Task statement ::
Could you edit the material below so that every "GUI agent" reads "screen assistant" instead, with nothing else changed?

Extracted information below:

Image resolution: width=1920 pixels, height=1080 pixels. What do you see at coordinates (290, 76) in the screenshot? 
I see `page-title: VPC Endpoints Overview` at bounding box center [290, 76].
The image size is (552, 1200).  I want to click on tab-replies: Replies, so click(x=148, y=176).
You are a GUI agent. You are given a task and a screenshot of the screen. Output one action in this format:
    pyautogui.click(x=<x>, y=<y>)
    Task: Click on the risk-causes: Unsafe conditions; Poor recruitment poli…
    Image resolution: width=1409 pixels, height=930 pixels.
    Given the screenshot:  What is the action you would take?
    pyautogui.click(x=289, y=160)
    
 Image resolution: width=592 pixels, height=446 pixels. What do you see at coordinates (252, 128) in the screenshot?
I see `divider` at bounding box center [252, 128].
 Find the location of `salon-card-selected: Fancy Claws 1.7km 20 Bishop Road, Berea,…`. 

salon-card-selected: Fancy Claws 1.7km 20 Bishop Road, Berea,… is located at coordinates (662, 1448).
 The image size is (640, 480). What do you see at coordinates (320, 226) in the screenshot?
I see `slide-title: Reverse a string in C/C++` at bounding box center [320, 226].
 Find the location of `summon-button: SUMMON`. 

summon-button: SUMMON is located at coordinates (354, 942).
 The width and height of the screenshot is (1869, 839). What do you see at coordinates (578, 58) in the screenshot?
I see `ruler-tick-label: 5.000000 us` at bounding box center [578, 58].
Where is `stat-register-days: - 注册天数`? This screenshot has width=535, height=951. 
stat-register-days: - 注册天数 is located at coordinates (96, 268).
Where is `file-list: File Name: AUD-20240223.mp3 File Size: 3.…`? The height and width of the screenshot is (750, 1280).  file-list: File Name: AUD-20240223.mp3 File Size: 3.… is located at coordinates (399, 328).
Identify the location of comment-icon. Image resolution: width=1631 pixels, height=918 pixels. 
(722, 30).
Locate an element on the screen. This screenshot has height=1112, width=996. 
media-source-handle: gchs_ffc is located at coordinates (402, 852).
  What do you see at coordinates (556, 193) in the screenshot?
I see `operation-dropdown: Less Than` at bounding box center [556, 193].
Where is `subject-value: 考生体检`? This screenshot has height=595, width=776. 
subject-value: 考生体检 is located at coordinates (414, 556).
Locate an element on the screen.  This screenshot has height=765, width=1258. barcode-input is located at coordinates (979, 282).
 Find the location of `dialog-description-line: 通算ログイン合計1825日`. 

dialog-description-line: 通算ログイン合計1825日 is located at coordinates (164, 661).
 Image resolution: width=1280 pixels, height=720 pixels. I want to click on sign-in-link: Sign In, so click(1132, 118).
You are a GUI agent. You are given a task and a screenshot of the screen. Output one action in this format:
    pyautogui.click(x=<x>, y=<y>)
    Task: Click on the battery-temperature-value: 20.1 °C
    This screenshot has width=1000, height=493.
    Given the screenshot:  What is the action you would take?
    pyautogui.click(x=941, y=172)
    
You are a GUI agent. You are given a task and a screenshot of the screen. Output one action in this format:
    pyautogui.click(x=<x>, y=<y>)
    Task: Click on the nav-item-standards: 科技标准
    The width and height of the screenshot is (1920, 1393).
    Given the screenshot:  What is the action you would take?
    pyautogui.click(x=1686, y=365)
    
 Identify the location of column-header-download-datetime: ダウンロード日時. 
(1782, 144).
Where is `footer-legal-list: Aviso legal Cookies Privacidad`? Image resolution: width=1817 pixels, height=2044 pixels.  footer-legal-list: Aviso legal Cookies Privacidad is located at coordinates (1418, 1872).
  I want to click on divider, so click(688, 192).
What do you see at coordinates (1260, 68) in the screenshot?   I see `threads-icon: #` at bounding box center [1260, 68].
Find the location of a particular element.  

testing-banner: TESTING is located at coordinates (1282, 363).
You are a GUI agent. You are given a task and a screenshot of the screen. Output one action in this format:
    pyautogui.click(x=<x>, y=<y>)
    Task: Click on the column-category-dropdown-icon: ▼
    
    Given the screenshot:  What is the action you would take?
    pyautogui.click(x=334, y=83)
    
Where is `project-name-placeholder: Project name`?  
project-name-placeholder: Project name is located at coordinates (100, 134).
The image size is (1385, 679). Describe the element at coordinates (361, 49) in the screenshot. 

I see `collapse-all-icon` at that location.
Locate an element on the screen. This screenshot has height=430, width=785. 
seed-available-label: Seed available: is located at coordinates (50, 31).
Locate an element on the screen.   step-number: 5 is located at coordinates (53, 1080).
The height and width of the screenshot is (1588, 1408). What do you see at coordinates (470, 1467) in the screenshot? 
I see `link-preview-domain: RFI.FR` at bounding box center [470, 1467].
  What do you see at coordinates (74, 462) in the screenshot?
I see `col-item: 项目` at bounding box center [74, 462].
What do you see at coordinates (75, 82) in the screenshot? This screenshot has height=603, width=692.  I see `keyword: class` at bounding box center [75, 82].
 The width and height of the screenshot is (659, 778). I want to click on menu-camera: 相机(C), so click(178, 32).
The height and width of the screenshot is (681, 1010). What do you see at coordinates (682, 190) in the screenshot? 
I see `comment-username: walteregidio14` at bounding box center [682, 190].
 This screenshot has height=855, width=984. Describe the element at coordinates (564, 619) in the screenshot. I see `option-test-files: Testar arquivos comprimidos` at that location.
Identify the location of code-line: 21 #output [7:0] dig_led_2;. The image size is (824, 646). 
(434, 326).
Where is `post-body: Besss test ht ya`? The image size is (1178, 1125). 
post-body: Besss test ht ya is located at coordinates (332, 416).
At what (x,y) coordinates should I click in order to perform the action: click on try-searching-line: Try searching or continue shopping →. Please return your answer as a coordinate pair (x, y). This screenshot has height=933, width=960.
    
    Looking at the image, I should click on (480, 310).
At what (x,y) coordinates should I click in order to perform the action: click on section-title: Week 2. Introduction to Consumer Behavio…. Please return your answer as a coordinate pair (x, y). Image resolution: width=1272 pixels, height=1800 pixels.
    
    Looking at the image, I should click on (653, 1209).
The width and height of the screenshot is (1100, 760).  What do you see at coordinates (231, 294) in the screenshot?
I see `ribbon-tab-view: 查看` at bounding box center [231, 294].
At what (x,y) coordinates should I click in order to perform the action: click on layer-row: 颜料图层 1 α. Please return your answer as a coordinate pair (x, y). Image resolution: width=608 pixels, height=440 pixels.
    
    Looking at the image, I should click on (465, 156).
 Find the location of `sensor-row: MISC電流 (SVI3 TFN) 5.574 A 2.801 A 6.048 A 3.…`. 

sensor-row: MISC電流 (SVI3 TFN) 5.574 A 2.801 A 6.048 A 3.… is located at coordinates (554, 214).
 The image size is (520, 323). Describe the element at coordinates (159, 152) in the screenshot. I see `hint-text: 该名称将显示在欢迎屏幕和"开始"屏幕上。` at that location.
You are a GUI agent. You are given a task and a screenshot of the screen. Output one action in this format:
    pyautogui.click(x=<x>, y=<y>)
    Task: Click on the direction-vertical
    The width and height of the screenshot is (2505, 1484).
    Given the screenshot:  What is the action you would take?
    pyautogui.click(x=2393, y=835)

End of Extracted information.

Answer box ::
Image resolution: width=1920 pixels, height=1080 pixels. What do you see at coordinates (290, 76) in the screenshot? 
I see `page-title: VPC Endpoints Overview` at bounding box center [290, 76].
The image size is (552, 1200).  I want to click on tab-replies: Replies, so click(x=148, y=176).
You are a screen assistant. You are given a task and a screenshot of the screen. Output one action in this format:
    pyautogui.click(x=<x>, y=<y>)
    Task: Click on the risk-causes: Unsafe conditions; Poor recruitment poli…
    Image resolution: width=1409 pixels, height=930 pixels.
    Given the screenshot:  What is the action you would take?
    pyautogui.click(x=289, y=160)
    
 Image resolution: width=592 pixels, height=446 pixels. What do you see at coordinates (252, 128) in the screenshot?
I see `divider` at bounding box center [252, 128].
 Find the location of `salon-card-selected: Fancy Claws 1.7km 20 Bishop Road, Berea,…`. 

salon-card-selected: Fancy Claws 1.7km 20 Bishop Road, Berea,… is located at coordinates (662, 1448).
 The image size is (640, 480). What do you see at coordinates (320, 226) in the screenshot?
I see `slide-title: Reverse a string in C/C++` at bounding box center [320, 226].
 Find the location of `summon-button: SUMMON`. 

summon-button: SUMMON is located at coordinates (354, 942).
 The width and height of the screenshot is (1869, 839). What do you see at coordinates (578, 58) in the screenshot?
I see `ruler-tick-label: 5.000000 us` at bounding box center [578, 58].
Where is `stat-register-days: - 注册天数`? This screenshot has width=535, height=951. 
stat-register-days: - 注册天数 is located at coordinates (96, 268).
Where is `file-list: File Name: AUD-20240223.mp3 File Size: 3.…`? The height and width of the screenshot is (750, 1280).  file-list: File Name: AUD-20240223.mp3 File Size: 3.… is located at coordinates (399, 328).
Identify the location of comment-icon. Image resolution: width=1631 pixels, height=918 pixels. 
(722, 30).
Locate an element on the screen. This screenshot has height=1112, width=996. 
media-source-handle: gchs_ffc is located at coordinates (402, 852).
  What do you see at coordinates (556, 193) in the screenshot?
I see `operation-dropdown: Less Than` at bounding box center [556, 193].
Where is `subject-value: 考生体检`? This screenshot has height=595, width=776. 
subject-value: 考生体检 is located at coordinates (414, 556).
Locate an element on the screen.  This screenshot has height=765, width=1258. barcode-input is located at coordinates (979, 282).
 Find the location of `dialog-description-line: 通算ログイン合計1825日`. 

dialog-description-line: 通算ログイン合計1825日 is located at coordinates (164, 661).
 Image resolution: width=1280 pixels, height=720 pixels. I want to click on sign-in-link: Sign In, so click(1132, 118).
You are a screen assistant. You are given a task and a screenshot of the screen. Output one action in this format:
    pyautogui.click(x=<x>, y=<y>)
    Task: Click on the battery-temperature-value: 20.1 °C
    This screenshot has width=1000, height=493.
    Given the screenshot:  What is the action you would take?
    pyautogui.click(x=941, y=172)
    
You are a screen assistant. You are given a task and a screenshot of the screen. Output one action in this format:
    pyautogui.click(x=<x>, y=<y>)
    Task: Click on the nav-item-standards: 科技标准
    The width and height of the screenshot is (1920, 1393).
    Given the screenshot:  What is the action you would take?
    pyautogui.click(x=1686, y=365)
    
 Identify the location of column-header-download-datetime: ダウンロード日時. 
(1782, 144).
Where is `footer-legal-list: Aviso legal Cookies Privacidad`? Image resolution: width=1817 pixels, height=2044 pixels.  footer-legal-list: Aviso legal Cookies Privacidad is located at coordinates (1418, 1872).
  I want to click on divider, so click(688, 192).
What do you see at coordinates (1260, 68) in the screenshot?   I see `threads-icon: #` at bounding box center [1260, 68].
Find the location of a particular element.  

testing-banner: TESTING is located at coordinates (1282, 363).
You are a screen assistant. You are given a task and a screenshot of the screen. Output one action in this format:
    pyautogui.click(x=<x>, y=<y>)
    Task: Click on the column-category-dropdown-icon: ▼
    
    Given the screenshot:  What is the action you would take?
    pyautogui.click(x=334, y=83)
    
Where is `project-name-placeholder: Project name`?  
project-name-placeholder: Project name is located at coordinates (100, 134).
The image size is (1385, 679). Describe the element at coordinates (361, 49) in the screenshot. 

I see `collapse-all-icon` at that location.
Locate an element on the screen. This screenshot has height=430, width=785. 
seed-available-label: Seed available: is located at coordinates (50, 31).
Locate an element on the screen.   step-number: 5 is located at coordinates (53, 1080).
The height and width of the screenshot is (1588, 1408). What do you see at coordinates (470, 1467) in the screenshot? 
I see `link-preview-domain: RFI.FR` at bounding box center [470, 1467].
  What do you see at coordinates (74, 462) in the screenshot?
I see `col-item: 项目` at bounding box center [74, 462].
What do you see at coordinates (75, 82) in the screenshot? This screenshot has height=603, width=692.  I see `keyword: class` at bounding box center [75, 82].
 The width and height of the screenshot is (659, 778). I want to click on menu-camera: 相机(C), so click(178, 32).
The height and width of the screenshot is (681, 1010). What do you see at coordinates (682, 190) in the screenshot? 
I see `comment-username: walteregidio14` at bounding box center [682, 190].
 This screenshot has height=855, width=984. Describe the element at coordinates (564, 619) in the screenshot. I see `option-test-files: Testar arquivos comprimidos` at that location.
Identify the location of code-line: 21 #output [7:0] dig_led_2;. The image size is (824, 646). 
(434, 326).
Where is `post-body: Besss test ht ya`? The image size is (1178, 1125). 
post-body: Besss test ht ya is located at coordinates (332, 416).
At what (x,y) coordinates should I click in order to perform the action: click on try-searching-line: Try searching or continue shopping →. Please return your answer as a coordinate pair (x, y). This screenshot has height=933, width=960.
    
    Looking at the image, I should click on (480, 310).
At what (x,y) coordinates should I click in order to perform the action: click on section-title: Week 2. Introduction to Consumer Behavio…. Please return your answer as a coordinate pair (x, y). Image resolution: width=1272 pixels, height=1800 pixels.
    
    Looking at the image, I should click on (653, 1209).
The width and height of the screenshot is (1100, 760).  What do you see at coordinates (231, 294) in the screenshot?
I see `ribbon-tab-view: 查看` at bounding box center [231, 294].
At what (x,y) coordinates should I click in order to perform the action: click on layer-row: 颜料图层 1 α. Please return your answer as a coordinate pair (x, y). Image resolution: width=608 pixels, height=440 pixels.
    
    Looking at the image, I should click on (465, 156).
 Find the location of `sensor-row: MISC電流 (SVI3 TFN) 5.574 A 2.801 A 6.048 A 3.…`. 

sensor-row: MISC電流 (SVI3 TFN) 5.574 A 2.801 A 6.048 A 3.… is located at coordinates (554, 214).
 The image size is (520, 323). Describe the element at coordinates (159, 152) in the screenshot. I see `hint-text: 该名称将显示在欢迎屏幕和"开始"屏幕上。` at that location.
You are a screen assistant. You are given a task and a screenshot of the screen. Output one action in this format:
    pyautogui.click(x=<x>, y=<y>)
    Task: Click on the direction-vertical
    The width and height of the screenshot is (2505, 1484).
    Given the screenshot:  What is the action you would take?
    pyautogui.click(x=2393, y=835)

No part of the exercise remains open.